Supervisor, Denial & Appeals- Care Coordination, Full-Time, Vineland

Inspira HealthVineland, NJ
$46 - $63Onsite

About The Position

The Denial and Appeals Supervisor provides operational and clinical oversight for the utilization review, utilization management, denial prevention, denial management, and appeals functions within Care Coordination. This role supervises day-to-day workflows, monitors timeliness and quality standards, identifies and reports denial trends, and escalates complex payer issues as needed. Serves as a liaison between care coordination staff, payers, and internal physician advisors to ensure compliant, effective utilization management and appeal submissions.

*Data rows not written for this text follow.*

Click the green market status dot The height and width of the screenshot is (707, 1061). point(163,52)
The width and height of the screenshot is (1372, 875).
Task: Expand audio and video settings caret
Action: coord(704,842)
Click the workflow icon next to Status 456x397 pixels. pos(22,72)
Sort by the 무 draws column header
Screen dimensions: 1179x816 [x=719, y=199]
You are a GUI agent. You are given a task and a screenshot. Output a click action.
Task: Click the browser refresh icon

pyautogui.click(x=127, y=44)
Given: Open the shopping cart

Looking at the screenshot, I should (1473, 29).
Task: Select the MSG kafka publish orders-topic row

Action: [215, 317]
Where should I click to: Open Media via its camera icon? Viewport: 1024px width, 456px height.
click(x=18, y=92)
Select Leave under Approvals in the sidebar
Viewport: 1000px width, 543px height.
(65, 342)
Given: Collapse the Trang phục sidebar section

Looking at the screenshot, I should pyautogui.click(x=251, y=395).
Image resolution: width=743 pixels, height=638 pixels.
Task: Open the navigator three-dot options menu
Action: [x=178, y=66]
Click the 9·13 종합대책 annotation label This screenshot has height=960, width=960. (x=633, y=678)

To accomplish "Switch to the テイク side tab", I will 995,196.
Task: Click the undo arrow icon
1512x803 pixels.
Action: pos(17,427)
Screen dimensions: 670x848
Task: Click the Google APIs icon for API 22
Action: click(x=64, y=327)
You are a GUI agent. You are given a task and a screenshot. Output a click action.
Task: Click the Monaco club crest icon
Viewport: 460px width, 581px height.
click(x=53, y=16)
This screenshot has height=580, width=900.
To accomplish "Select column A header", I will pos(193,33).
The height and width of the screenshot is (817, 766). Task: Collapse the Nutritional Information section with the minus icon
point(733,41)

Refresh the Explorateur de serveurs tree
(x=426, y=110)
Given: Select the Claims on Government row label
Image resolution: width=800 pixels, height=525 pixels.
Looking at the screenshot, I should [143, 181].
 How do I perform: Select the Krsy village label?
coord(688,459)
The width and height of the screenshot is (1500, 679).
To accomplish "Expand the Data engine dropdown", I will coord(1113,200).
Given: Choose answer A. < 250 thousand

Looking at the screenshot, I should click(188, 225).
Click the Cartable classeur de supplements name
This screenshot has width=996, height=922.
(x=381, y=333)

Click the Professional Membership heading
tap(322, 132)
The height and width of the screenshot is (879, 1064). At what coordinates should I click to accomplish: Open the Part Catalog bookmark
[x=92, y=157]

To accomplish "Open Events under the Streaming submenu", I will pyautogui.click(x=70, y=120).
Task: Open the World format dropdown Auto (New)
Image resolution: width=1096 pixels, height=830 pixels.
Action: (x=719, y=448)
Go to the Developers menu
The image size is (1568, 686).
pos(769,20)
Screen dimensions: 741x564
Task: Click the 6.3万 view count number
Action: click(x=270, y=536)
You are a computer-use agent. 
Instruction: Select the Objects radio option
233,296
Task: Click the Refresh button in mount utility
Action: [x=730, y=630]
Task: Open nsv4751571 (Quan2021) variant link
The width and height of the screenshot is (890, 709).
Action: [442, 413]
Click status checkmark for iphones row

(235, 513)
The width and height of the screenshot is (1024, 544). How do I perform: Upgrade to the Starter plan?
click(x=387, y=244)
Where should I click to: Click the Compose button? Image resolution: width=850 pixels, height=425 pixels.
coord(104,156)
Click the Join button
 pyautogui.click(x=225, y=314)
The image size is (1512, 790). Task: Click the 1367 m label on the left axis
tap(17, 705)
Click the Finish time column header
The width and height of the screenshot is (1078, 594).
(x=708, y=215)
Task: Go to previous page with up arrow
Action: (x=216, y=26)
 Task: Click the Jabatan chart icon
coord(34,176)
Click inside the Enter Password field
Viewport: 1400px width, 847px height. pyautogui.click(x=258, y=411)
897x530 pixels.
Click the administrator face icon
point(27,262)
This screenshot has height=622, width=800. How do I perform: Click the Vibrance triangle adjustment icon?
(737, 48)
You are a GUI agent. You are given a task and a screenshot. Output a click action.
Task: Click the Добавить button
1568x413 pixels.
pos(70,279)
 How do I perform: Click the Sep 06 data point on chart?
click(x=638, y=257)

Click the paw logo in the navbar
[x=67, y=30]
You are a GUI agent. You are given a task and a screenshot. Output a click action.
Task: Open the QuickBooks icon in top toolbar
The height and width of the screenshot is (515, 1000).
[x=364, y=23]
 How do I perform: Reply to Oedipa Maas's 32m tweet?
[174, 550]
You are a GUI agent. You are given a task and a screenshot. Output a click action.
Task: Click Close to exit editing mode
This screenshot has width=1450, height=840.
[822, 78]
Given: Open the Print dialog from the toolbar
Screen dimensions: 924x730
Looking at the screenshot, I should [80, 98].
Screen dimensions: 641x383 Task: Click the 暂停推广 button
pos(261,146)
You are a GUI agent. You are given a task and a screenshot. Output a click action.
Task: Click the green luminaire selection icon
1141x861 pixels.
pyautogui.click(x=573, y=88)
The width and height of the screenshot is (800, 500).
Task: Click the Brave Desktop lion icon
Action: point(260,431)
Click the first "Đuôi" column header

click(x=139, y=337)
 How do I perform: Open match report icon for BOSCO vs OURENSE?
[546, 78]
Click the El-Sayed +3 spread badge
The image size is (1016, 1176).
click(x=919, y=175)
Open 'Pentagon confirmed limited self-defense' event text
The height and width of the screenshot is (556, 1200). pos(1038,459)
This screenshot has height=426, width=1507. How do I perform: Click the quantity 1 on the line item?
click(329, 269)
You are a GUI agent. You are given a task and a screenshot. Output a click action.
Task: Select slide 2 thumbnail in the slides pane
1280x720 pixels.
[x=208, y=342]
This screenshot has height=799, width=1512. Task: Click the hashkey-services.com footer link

Collaborates with internal and external stakeholders to ensure compliance with state and national rules and regulations, payer contracts, and organizational policy; supports staff development through coaching, training, and performance feedback while maintaining clinical competency and current knowledge of regulatory and payor requirements.

Requirements

  • BSN required
  • Registered Nurse licensure required
  • Minimum of 3 years clinical nurse experience
  • Minimum of 3 years of utilization review experience required
  • Minimum of 2 years recent case management experience required
  • Ongoing experience with payer portals and provider manuals as well as CMS regulations
  • Registered Nurse License Required
  • Must have knowledge and understanding of Centers for Medicare &Medicaid Services (CMS) guidelines and Conditions of Participation.
  • Ability to work independently and set priorities efficiently under constraints of managed care guidelines.
  • Ability to coordinate, compile, and analyze data.
  • Excellent communication skills (oral and written) and interpersonal skills necessary to negotiate with families, patients, post-acute providers and third-party payors.
  • Understanding of payer portals and provider manuals.

Nice To Haves

  • MSN preferred
  • Prior supervisory/charge/lead experience (formal or informal) preferred
  • MCG Certification Preferred
  • Case Management Certification Preferred

Responsibilities

  • Provides operational and clinical oversight for utilization review, utilization management, denial prevention, denial management, and appeals functions within Care Coordination.
  • Supervises day-to-day workflows.
  • Monitors timeliness and quality standards.
  • Identifies and reports denial trends.
  • Escalates complex payer issues as needed.
  • Serves as a liaison between care coordination staff, payers, and internal physician advisors to ensure compliant, effective utilization management and appeal submissions.
  • Collaborates with internal and external stakeholders to ensure compliance with state and national rules and regulations, payer contracts, and organizational policy.
  • Supports staff development through coaching, training, and performance feedback.
  • Maintains clinical competency and current knowledge of regulatory and payor requirements.
  • Maintains denial tracker and UM report (LOS, denial rate, turn around times, UM outliers).